Stop us if you've heard this one before. Aliens have landed on Earth and they have not come in peace. While most of the world's population has been killed, a ragtag group of survivors stage a resistance.
This is not a new idea to TV. We've seen V's Fifth Column and the U.S. government in The Event take a stand against threatening extraterrestrials, so what makes TNT's Falling Skies, which premieres on Sunday at 9/8c, different? "We haven't been canceled yet," star Noah Wyle deadpans.
Be that as it may, the show's cast and producers offered five real reasons why they think Falling Skies (produced by some guy named Steven Spielberg) could work better — and last longer — than more recent stabs at the genre.
Beware: Some of their answers might still seem, well, a little familiar.
1. It's all about family, says Moon Bloodgood: While many of the characters see their loved ones perish in the alien invasion that takes place six months prior to when the series begins, Tom Mason (Wyle), a former history professor, finds himself alone caring for his remaining two sons (another son has been taken by the aliens, but more on that later). "It's about people, and it's more about this family, and the people around this family, than it is about the aliens," says Bloodgood, who plays Anne Glass, a pediatrician who's also lost her only child (Sounds like Stargate Universe, no?). "That human element of it is very much the primary story. I think we do a good job of having a marriage of science-fiction and human drama."
2. The aliens are using the children. Tom's middle son, Ben (Connor Jessup), has been kidnapped by aliens and implanted with a mind-controlling harness. And although Tom's youngest son, 8-year-old Matt (Maxim Knight), is far too little to join in on the fight, Tom's eldest son, Hal (Drew Roy), has taken up arms against the aliens alongside his father. His sole mission is not to help the resistance group survive, but rather to rescue his brother. "He's my middle brother," Roy says. "[He's] a bit of a geek and I've picked on him a lot, but now that the aliens have gotten him, you can't pick on my brother. I can, but the aliens can't. So, [Hal is] arming himself to handle business."

- [Task instructions]:
Continue the article about the TV series Falling Skies from the point where it stops. The listing that follows is separate material and has no connection to the article about Falling Skies.

- [Supplied records]:
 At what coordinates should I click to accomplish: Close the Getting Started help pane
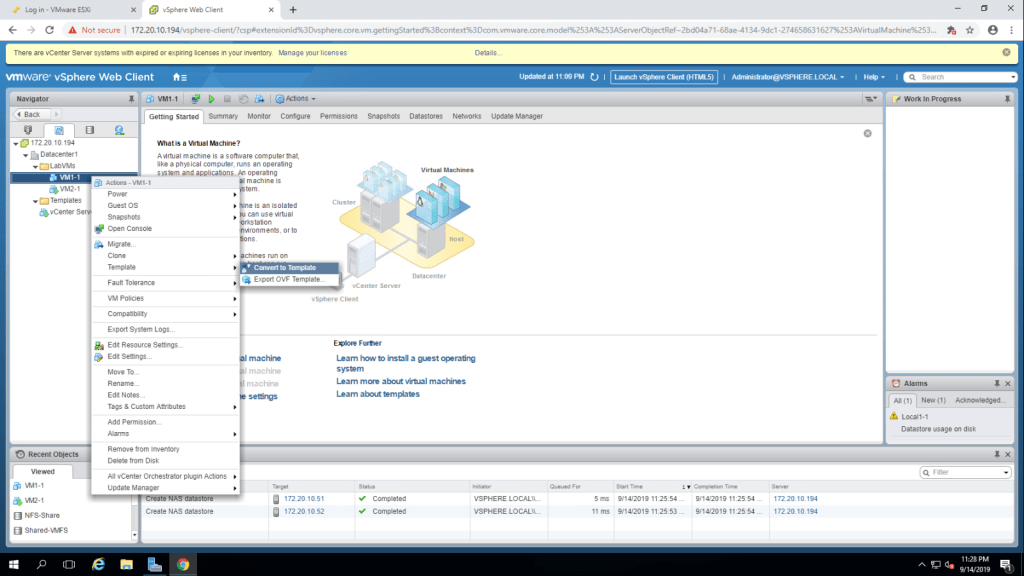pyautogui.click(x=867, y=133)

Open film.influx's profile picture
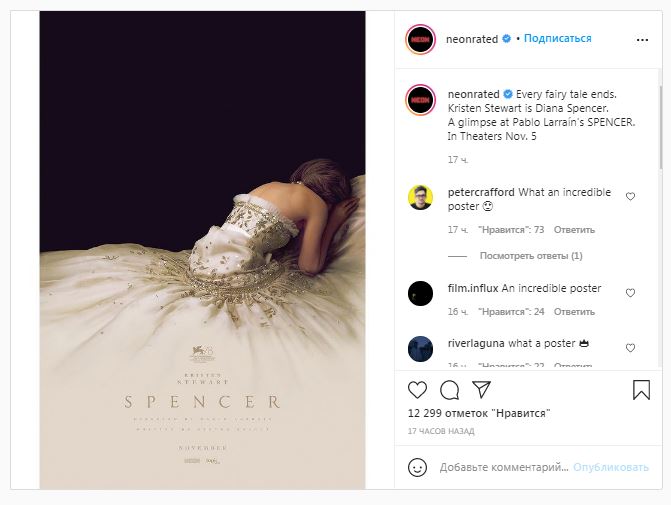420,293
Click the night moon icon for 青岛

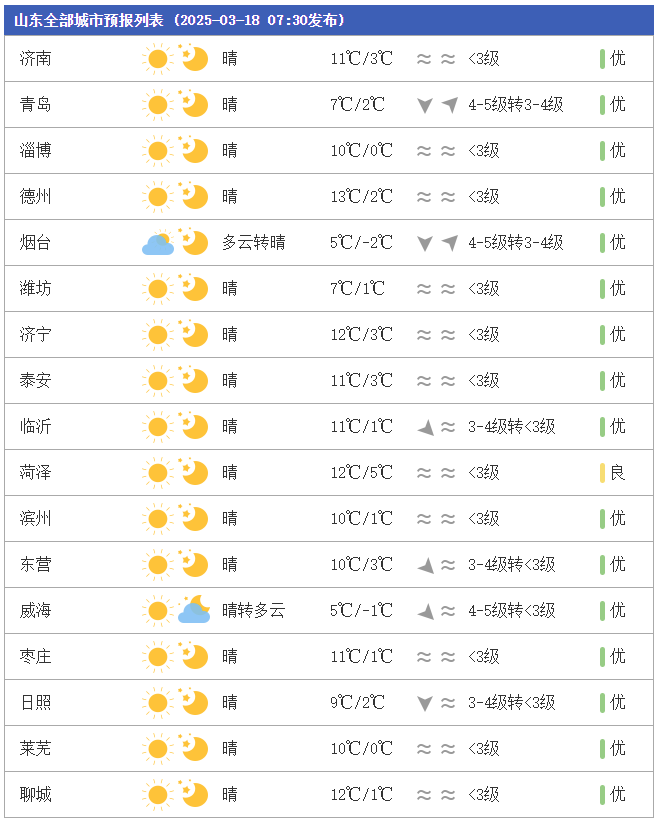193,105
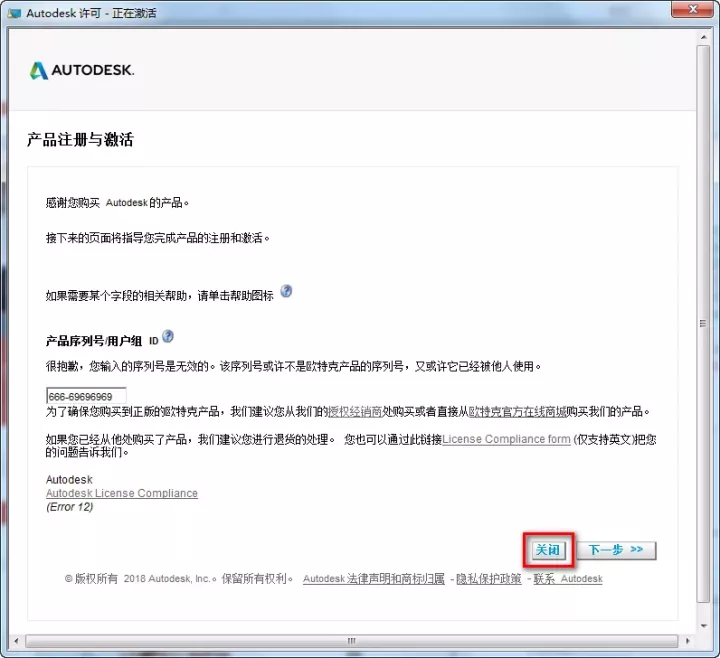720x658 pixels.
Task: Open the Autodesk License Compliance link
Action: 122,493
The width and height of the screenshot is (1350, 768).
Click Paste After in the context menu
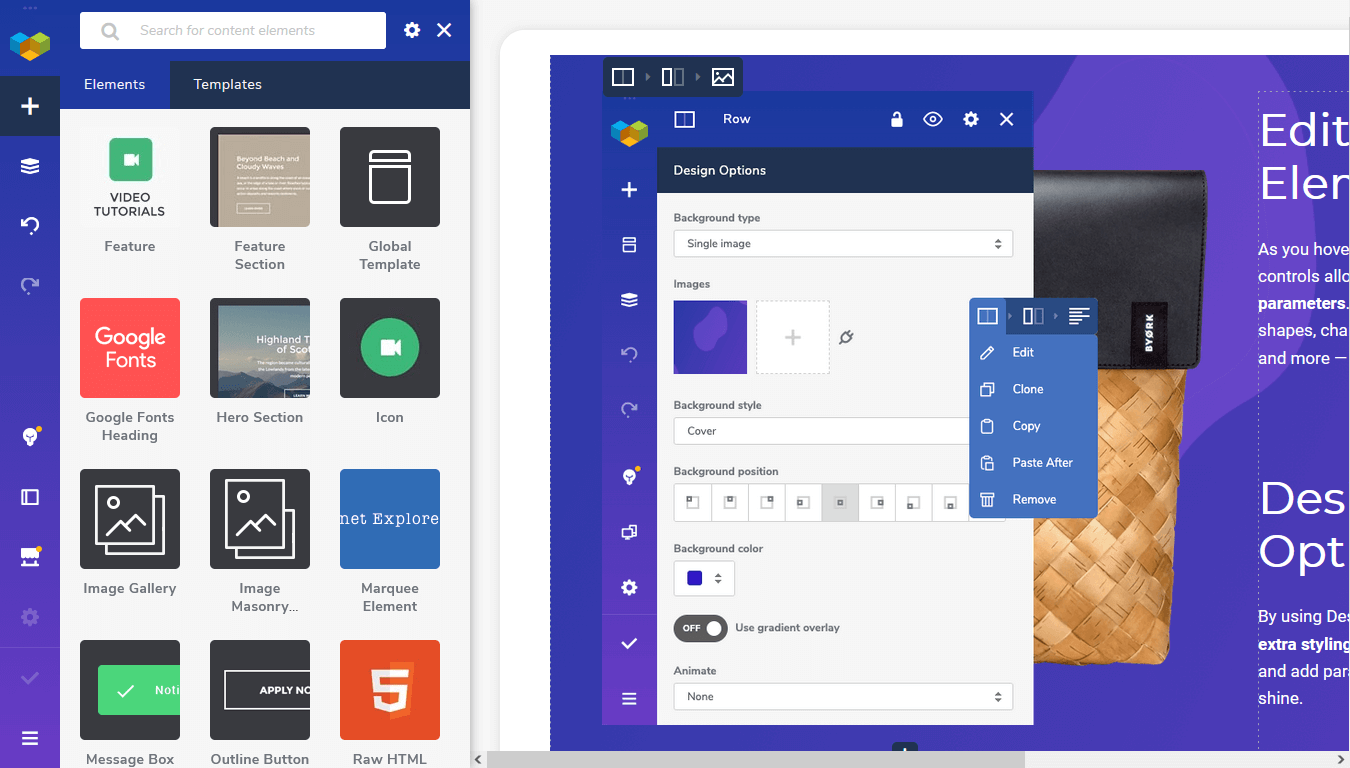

- [Response to this exercise]:
3. The humans aren't just fighting aliens, reveals Jessy Schram: When faced with the extermination of your race, some people will do anything to survive. "It comes down to who you become and how you can survive amongst your fellow people," says Schram, who plays young resistance fighter Karen. "Yeah, you're hiding from aliens, but it's more about who you can trust, and what happens when one person turns against the group." Much of the human-on-human violence is caused by a new group of fighters — led by Collin Cunningham's John Pope — who use unorthodox methods to gain power.
4. The mystery behind the invasion is different — really: Falling Skies finds its main characters on the road, searching for salvation — or just one night of peace away from the alien attacks. But executive producer Mark Verheiden says that, during the group's travels, the real action comes from the mystery surrounding the attack. "Why are the aliens here? What do they want with our kids? Why aren't we all dead? And what does that mean as we go forward and take the fight to them?" Verheiden says. "I think we have an unfolding mystery that's quite a bit different than we've seen before."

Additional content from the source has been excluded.